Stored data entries
━━━

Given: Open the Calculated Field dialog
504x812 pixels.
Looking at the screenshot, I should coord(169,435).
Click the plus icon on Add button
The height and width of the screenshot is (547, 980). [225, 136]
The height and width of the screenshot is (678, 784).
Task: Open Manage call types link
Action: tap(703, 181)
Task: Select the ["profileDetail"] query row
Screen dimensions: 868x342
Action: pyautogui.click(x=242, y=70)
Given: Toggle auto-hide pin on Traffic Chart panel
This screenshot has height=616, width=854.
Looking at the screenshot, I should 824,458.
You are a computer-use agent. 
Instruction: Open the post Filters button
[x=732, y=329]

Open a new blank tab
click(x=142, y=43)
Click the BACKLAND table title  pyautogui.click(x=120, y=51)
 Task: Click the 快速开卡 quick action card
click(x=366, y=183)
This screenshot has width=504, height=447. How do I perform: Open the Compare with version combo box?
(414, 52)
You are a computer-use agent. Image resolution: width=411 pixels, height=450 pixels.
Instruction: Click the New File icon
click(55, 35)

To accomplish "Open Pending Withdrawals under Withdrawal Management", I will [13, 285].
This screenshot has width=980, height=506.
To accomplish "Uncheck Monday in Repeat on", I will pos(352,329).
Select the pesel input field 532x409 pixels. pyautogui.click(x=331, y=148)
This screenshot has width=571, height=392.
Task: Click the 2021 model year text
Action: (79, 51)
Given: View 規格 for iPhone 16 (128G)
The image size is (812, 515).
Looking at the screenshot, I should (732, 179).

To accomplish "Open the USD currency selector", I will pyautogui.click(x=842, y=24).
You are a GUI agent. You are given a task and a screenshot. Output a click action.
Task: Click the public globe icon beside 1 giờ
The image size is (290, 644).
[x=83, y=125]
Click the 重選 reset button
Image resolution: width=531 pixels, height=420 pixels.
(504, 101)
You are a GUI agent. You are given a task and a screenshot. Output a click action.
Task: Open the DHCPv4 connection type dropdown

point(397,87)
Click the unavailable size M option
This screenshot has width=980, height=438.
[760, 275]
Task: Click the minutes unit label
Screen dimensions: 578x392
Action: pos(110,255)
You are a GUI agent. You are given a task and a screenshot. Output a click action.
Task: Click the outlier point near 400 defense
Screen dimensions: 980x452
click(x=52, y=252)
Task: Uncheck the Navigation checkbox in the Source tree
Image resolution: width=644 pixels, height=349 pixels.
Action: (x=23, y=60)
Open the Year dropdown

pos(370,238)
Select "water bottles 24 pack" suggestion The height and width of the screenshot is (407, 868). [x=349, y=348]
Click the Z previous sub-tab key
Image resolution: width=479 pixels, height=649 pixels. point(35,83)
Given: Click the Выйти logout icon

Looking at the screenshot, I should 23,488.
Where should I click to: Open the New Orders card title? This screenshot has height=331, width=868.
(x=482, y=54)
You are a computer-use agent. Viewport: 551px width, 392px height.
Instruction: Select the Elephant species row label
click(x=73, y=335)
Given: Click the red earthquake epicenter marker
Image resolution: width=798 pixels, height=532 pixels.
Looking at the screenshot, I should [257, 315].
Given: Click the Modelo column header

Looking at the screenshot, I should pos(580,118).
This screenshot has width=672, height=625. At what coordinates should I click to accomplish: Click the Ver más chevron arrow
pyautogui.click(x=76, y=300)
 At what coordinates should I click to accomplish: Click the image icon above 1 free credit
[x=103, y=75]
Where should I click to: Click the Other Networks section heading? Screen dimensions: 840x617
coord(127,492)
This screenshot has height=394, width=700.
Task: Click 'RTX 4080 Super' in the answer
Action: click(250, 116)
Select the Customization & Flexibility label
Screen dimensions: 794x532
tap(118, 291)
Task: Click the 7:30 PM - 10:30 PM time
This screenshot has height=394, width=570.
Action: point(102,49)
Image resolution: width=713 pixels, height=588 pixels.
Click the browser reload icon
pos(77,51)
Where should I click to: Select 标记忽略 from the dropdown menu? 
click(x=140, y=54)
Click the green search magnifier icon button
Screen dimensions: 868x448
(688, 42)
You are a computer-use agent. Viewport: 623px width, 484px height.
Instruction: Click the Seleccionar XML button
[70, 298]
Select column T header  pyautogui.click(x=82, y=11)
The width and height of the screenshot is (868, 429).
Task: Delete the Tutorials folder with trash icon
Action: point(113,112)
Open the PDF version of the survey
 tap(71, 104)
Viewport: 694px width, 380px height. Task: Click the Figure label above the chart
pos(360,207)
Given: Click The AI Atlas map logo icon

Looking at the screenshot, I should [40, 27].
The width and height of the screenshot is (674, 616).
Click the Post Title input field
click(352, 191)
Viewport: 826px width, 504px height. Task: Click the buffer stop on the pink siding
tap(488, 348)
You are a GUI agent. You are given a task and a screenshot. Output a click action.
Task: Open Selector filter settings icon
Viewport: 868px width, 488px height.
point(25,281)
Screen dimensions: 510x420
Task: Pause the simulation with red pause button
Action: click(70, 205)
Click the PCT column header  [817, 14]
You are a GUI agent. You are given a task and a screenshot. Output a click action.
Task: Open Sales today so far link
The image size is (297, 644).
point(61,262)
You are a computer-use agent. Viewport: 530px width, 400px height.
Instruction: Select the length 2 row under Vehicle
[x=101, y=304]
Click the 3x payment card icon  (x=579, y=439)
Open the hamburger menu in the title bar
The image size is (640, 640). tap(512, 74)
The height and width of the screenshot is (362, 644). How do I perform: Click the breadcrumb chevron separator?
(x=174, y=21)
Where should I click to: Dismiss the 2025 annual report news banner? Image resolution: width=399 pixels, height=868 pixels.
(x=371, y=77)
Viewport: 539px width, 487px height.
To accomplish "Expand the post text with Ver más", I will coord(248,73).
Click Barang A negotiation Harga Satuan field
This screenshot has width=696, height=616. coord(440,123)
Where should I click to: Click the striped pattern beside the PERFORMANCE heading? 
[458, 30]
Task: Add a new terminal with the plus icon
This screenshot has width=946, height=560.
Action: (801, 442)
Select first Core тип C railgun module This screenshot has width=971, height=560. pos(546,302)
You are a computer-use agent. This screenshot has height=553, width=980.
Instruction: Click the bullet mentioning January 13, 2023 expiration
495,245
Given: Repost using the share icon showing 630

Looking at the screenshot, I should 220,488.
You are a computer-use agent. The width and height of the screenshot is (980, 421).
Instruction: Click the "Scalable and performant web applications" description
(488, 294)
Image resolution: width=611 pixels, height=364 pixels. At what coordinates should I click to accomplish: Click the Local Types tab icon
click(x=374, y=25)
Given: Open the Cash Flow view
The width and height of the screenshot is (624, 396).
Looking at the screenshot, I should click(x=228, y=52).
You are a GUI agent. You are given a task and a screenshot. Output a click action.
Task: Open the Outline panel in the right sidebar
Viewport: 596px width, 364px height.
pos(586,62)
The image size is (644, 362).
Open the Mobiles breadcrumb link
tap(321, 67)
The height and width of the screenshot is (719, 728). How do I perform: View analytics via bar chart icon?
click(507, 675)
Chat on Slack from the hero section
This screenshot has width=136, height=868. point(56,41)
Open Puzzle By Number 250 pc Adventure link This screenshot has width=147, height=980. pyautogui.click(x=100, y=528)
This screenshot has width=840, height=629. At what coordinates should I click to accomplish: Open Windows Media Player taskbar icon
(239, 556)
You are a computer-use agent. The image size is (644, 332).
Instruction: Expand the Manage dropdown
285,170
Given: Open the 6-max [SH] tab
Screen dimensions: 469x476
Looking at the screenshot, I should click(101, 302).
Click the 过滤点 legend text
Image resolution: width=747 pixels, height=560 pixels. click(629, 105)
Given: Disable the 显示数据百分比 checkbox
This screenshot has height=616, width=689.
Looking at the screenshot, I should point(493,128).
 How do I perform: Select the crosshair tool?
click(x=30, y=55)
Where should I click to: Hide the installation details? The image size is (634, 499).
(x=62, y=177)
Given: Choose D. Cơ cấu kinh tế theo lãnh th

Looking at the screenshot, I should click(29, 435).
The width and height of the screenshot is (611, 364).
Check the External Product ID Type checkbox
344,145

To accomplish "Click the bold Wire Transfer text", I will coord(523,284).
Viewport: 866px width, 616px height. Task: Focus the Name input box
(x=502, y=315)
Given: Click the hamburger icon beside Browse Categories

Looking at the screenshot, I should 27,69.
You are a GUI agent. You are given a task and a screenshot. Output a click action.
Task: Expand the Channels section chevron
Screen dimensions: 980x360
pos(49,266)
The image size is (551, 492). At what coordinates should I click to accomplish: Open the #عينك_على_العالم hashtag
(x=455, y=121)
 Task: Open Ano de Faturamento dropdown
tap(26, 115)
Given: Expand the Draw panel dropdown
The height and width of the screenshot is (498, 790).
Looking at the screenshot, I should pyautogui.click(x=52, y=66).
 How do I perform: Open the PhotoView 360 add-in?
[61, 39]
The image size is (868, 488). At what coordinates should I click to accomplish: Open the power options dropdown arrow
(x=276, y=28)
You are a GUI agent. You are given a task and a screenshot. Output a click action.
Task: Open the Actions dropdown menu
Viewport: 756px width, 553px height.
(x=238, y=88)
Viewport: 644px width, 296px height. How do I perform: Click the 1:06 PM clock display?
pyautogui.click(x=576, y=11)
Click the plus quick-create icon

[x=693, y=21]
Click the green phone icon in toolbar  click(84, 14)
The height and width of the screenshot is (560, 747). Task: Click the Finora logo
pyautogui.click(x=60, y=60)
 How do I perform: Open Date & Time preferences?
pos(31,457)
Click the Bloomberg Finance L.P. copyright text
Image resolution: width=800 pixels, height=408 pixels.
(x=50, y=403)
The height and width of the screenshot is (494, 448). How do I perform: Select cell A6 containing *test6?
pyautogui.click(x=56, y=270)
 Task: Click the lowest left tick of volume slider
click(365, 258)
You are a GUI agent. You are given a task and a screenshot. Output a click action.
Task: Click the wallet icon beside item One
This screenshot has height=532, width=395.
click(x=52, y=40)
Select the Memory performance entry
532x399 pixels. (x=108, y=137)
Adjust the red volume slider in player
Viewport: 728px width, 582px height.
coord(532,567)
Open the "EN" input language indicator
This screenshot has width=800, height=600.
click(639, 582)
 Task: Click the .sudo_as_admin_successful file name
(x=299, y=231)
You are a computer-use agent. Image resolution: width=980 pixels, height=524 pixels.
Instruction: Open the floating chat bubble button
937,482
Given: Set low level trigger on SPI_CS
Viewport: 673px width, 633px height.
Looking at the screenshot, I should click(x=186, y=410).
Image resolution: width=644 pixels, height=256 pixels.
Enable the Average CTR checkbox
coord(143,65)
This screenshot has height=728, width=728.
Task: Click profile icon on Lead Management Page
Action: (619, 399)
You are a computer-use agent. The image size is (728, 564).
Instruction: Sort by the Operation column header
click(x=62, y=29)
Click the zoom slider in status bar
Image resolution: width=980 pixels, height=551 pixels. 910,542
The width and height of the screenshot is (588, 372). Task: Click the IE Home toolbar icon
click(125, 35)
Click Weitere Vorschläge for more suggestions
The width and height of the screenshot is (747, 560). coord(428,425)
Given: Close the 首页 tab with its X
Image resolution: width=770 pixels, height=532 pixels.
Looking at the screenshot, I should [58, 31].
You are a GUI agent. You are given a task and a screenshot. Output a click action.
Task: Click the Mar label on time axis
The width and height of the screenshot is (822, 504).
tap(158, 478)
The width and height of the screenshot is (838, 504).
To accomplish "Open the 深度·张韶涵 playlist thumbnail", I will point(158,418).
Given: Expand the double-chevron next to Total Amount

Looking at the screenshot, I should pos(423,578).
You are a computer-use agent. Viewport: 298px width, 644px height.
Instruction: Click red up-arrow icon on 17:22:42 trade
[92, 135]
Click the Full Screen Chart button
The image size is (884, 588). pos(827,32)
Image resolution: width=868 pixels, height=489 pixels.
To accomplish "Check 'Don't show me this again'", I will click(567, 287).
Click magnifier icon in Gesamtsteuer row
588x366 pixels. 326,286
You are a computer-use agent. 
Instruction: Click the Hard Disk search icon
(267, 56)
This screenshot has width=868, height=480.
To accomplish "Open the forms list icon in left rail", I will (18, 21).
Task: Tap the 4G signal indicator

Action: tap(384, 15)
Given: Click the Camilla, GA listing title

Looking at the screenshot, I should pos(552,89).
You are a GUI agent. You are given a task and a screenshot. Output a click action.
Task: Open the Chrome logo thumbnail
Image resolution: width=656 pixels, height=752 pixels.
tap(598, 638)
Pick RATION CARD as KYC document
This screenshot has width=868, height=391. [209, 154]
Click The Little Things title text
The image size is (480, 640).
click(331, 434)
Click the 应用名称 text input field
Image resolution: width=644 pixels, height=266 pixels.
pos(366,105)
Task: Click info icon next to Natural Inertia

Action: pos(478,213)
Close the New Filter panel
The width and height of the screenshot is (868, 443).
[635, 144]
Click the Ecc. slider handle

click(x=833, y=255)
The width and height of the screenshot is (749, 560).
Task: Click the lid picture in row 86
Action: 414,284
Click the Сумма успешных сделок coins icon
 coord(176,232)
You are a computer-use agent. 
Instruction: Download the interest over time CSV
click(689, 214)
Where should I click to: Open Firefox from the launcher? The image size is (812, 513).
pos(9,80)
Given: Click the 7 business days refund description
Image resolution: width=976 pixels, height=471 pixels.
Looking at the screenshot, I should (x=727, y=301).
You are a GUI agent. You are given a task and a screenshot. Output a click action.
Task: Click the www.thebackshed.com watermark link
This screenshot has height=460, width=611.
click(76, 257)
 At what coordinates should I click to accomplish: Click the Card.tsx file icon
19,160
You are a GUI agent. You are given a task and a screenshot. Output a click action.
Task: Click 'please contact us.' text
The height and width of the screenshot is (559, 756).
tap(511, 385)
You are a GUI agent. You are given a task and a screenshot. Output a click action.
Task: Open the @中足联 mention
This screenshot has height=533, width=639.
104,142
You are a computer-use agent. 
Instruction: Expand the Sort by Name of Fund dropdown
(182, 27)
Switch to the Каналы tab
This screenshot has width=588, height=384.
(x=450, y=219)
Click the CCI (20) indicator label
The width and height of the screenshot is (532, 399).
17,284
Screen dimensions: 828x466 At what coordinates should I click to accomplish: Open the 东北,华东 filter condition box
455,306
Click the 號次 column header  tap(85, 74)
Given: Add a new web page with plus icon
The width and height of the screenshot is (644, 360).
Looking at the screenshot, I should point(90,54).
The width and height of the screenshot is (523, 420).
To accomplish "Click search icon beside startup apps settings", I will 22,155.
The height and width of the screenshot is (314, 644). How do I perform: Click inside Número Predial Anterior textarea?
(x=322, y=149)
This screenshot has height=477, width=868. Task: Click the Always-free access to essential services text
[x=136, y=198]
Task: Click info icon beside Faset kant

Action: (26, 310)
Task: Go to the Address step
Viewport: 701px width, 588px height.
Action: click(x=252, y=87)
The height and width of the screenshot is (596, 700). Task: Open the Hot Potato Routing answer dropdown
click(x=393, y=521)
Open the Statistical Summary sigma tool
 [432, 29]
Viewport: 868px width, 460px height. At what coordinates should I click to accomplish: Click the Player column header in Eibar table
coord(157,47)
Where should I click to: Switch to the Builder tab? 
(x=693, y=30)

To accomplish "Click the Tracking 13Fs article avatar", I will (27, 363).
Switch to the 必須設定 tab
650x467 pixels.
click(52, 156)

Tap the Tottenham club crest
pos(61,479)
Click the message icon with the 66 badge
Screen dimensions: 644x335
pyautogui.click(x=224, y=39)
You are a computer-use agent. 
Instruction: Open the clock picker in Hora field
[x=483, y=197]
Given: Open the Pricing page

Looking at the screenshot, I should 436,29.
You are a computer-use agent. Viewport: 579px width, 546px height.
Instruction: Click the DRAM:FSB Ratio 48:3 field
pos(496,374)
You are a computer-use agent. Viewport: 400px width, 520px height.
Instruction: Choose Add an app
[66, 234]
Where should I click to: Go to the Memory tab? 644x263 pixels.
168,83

━━━

Which lines of the data include the string "panel"? Copy each of them.

Given: Toggle auto-hide pin on Traffic Chart panel
Task: Open the Outline panel in the right sidebar
Given: Expand the Draw panel dropdown
Close the New Filter panel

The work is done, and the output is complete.